• Tâche courte
Condensez en liste le paragraphe de l'extrait choisi qui commence par « Mis sur pied en 1996 », en conservant ses faits principaux.

Un rapport met les Nations unies sous pression
Les procédures du programme de l'ONU 'Pétrole contre Nourriture' en Irak ont été systématiquement violées, affirme un expert suisse chargé de l'enquête.
Dans une interview à swissinfo, le professeur Mark Pieth nous en dit davantage sur les conclusions du rapport intermédiaire concernant la gestions des fonds de ce programme.
Mis sur pied en 1996 par le Conseil de sécurité de l’ONU, le programme ‘Pétrole contre Nourriture’ a été abandonné lorsque les Etats-Unis ont envahi l’Irak en 2003. Il devait permettre au régime de Saddam Hussein d’exporter du pétrole pour pouvoir acheter, en échange, des produits de consommation courante.
Mais le programme a été perverti par le gouvernement irakien de Saddam Hussein et plusieurs milliards de dollars ont été détournés. L’ancien dictateur aurait obtenu le soutien de citoyens et de sociétés dans une cinquantaine de pays.
Parmi les entreprises suspectées: la société Cotecna, basée en Suisse, qui employait… le fils du secrétaire général des Nations unies Kofi Annan.
Une commission d’experts indépendants a été créée pour enquêter sur ce scandale. Un rapport intermédiaire a été publié jeudi. Le document final devrait être terminé cet été.
Professeur de dreoit à l’université de Bâle, Mark Pieth est l’un des trois membres de cette commission. Il nous en dit plus.
swissinfo: Quelles sont les principales conclusions de ce rapport préliminaire?
Mark Pieth: Nous avons analysé de près le fonctionnement du programme Pétrole contre Nourriture. Et nous avons découvert que le processus était extrêmement politisé.
Les responsables des Nations unies contournaient de manière systématique les procédures établies pour satisfaire des Etats membres, particulièrement les membres permanents du Conseil de sécurité.

• Données fournies

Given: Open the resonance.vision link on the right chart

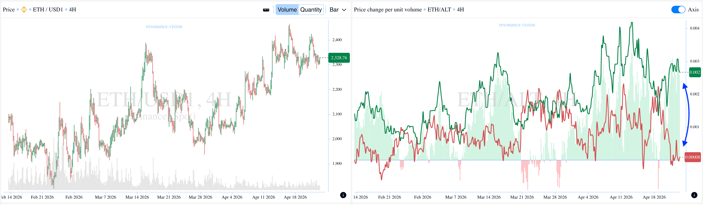Looking at the screenshot, I should pyautogui.click(x=517, y=25).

• Réponse
- Création : en 1996, par le Conseil de sécurité de l'ONU
- Abandon : en 2003, lorsque les États-Unis ont envahi l'Irak
- Objectif : permettre au régime de Saddam Hussein d'exporter du pétrole pour acheter en échange des produits de consommation courante